Task instructions: Each line in the records that mentions the word "computer" needs to be listed.

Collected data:
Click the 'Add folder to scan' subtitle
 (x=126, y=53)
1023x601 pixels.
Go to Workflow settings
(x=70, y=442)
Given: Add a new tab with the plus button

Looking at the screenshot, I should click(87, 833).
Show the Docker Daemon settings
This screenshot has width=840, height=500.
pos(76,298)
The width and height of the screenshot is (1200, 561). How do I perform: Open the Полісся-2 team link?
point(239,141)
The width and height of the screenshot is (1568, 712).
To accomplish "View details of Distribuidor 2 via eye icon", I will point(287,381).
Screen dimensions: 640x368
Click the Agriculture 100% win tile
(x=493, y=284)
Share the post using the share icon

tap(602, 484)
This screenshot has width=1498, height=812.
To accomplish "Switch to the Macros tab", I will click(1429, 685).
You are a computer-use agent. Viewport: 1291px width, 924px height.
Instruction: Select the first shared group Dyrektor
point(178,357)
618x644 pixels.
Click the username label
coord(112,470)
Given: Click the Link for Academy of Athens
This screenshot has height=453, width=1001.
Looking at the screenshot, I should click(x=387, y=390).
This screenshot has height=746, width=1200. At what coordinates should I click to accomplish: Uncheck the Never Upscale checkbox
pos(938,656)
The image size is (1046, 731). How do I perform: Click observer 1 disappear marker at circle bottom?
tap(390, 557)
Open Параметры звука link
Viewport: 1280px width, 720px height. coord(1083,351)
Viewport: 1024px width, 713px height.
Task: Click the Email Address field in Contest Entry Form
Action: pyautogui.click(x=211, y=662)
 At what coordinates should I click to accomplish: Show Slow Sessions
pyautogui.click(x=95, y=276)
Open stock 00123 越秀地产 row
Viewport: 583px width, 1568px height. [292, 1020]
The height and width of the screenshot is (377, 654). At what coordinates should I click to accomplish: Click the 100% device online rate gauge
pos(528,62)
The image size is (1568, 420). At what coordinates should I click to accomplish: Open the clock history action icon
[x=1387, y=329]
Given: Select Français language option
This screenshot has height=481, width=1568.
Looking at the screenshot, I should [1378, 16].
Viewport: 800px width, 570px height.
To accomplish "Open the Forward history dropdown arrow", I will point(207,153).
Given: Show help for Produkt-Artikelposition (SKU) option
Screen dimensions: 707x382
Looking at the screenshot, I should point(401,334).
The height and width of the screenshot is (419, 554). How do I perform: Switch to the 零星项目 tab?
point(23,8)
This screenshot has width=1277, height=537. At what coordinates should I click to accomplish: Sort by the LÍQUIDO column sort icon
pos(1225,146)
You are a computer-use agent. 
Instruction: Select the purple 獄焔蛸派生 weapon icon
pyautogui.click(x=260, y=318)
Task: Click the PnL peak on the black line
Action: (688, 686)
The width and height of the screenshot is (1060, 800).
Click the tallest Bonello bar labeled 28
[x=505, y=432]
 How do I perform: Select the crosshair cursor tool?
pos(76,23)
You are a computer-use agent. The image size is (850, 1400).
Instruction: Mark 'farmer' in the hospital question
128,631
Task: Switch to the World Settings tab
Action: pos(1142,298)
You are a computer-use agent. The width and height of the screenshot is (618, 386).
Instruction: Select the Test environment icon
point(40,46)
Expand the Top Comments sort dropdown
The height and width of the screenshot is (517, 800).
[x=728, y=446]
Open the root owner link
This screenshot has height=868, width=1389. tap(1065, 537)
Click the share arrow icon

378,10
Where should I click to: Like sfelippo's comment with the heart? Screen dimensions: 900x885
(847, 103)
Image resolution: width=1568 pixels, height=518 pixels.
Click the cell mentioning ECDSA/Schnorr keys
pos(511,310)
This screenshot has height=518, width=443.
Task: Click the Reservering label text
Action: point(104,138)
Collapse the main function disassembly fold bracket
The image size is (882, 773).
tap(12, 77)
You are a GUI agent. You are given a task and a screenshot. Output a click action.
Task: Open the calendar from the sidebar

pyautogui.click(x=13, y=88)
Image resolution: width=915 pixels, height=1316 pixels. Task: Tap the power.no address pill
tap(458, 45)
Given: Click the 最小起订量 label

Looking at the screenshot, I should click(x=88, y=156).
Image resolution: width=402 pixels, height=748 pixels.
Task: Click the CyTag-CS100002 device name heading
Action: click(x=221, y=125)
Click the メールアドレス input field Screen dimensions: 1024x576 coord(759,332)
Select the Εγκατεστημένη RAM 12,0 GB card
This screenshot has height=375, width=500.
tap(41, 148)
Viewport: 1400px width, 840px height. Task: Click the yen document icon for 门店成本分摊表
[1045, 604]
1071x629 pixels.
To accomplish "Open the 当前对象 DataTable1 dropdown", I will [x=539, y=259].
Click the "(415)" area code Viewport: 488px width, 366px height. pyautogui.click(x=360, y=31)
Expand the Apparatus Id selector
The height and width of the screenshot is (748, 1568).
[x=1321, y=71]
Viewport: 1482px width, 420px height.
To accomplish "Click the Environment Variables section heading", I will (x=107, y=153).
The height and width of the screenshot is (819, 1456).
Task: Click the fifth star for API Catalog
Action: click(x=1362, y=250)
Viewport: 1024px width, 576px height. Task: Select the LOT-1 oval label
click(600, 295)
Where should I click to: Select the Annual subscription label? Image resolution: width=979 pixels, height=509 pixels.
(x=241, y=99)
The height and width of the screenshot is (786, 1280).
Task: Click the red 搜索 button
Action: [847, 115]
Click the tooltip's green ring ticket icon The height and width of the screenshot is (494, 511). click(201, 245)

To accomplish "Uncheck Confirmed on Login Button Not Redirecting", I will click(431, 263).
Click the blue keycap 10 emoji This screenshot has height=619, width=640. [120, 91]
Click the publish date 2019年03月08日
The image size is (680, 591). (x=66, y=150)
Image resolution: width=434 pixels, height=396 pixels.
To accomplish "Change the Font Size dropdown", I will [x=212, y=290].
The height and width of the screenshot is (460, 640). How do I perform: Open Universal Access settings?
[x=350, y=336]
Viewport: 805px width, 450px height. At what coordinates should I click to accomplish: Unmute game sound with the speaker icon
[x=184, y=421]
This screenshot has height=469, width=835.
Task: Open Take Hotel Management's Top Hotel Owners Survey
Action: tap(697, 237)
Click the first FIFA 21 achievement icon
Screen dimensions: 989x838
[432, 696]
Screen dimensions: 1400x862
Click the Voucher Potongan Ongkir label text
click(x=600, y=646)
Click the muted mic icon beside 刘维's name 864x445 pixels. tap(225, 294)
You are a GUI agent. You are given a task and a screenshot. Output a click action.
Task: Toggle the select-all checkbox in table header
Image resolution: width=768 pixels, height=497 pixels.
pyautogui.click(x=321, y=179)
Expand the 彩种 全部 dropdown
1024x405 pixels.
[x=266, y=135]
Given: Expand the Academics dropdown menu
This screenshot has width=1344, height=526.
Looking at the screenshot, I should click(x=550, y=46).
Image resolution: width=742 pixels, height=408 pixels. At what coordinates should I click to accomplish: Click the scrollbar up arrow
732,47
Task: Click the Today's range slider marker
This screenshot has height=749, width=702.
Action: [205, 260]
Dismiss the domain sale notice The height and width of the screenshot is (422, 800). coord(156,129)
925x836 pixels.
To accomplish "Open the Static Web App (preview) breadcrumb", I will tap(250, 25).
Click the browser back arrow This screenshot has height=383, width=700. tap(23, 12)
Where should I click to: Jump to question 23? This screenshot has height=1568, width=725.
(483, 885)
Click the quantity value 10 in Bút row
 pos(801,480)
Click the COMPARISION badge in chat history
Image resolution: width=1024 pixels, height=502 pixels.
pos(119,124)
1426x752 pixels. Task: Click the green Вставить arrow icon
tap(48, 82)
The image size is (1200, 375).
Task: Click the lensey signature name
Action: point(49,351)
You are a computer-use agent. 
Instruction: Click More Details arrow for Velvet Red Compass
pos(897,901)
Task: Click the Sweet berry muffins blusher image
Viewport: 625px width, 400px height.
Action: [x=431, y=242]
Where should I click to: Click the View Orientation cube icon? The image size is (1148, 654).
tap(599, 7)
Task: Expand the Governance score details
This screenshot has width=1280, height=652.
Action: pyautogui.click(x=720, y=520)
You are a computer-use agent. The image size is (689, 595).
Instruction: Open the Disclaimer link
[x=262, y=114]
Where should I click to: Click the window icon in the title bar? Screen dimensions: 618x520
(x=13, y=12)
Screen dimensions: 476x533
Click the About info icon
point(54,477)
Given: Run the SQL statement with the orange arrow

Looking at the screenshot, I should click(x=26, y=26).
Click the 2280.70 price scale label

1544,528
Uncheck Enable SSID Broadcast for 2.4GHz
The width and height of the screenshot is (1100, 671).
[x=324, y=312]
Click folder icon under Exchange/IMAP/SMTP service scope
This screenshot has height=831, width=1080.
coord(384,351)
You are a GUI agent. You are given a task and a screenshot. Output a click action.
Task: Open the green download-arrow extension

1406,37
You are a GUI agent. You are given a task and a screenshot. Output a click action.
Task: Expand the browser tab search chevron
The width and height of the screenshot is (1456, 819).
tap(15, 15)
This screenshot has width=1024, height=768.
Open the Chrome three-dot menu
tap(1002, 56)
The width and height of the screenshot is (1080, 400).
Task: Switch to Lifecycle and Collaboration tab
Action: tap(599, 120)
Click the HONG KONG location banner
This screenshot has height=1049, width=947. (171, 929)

Result of this exercise:
You are a computer-use agent. Viewport: 1291px width, 924px height.
You are a computer-use agent. 
You are a computer-use agent. The image size is (850, 1400).
You are a computer-use agent. The width and height of the screenshot is (618, 386).
You are a computer-use agent. 
You are a computer-use agent. The image size is (689, 595).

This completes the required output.